Plasma was stored at -80°C until assayed. The concentration of gelsolin in plasma was
analysed by enzyme-linked immunosorbent assay using commercial kits (Hangzhou
Eastbiopharm Co., Ltd, Hangzhou, Zhejiang, China) in accordance with the manufacturer's
instructions.
4. Plasma Homocysteine Levels:
Plasma Homocysteine was measured using an auto-biochemical analyzer (AU5800, Beckman
Coulter Company, U.S.A.) by the enzymatic method. This method uses the S-adenosyl
homocysteine (SAH) hydrolase reaction principle, in which SAH is hydrolyzed by
hydrolytic enzymes into adenosine and Homocysteine; adenosine is immediately hydrolyzed
into ammonia and hypoxanthine, and nicotinamide adenine dinucleotide (NADH) is converted
to NAD by ammonia and glutamic dehydrogenase. The concentration of Homocysteine in the
sample is proportional to the NADH transformation rate. The detection reagents were
provided by DiaSys Diagnosis System GmbH (Shanghai) Co., Ltd.
5. Serum Cystatin-C Levels:
Cystatin C levels were determined with an immune nephelometry method on an ProSpec analyzer
(BN ProSpec, Siemens, Frimley, United Kingdom) using latex enhanced particles coated with
anti-cystatin C antibodies. The reference values for young healthy persons range from 0.53 to
0.95 mg/l. The coefficient of variation was 1.8% within one run and 2.0% during
reproducibility tests. Freezing and long-term storage up to 25 years has a small impact on
stability of cystatin C [13].
The study was approved by the local research Ethics Committee.

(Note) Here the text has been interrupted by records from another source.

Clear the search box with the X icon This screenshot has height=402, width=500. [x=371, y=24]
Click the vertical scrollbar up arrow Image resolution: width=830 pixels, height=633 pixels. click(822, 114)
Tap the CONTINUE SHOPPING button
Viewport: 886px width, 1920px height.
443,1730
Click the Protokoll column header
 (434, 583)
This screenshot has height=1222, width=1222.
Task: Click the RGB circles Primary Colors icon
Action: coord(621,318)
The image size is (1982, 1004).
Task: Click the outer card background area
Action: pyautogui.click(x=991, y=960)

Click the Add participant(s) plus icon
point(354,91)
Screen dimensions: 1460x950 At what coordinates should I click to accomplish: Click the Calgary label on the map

All the parents were informed
written consent were taken from each of them about participating in the study.
Statistical analysis:
Data analysis was performed using IBM SPSS Statistics Standard Concurrent User V 25 (IBM
Corp., Armonk, New York, USA). Continuous variables were expressed either as mean ± standard
deviation or median 25th-75th percentiles. Distribution of numerical data is evaluated by
Shapiro Wilk normality test Q -Q graphics. Categorical variables were expressed as counts,
proportions, and percentages. A Kruskal-Wallis test was used to determine whether or not
there is a statistically significant difference between the medians of three or more
independent groups with non-parametric values. If statistical significance was detected
(p<0.05) Post Hoc Analysis - Tukey test was performed for pairwise comparisons. For the
repeated measures analysis of a dependent group; Friedman test was used.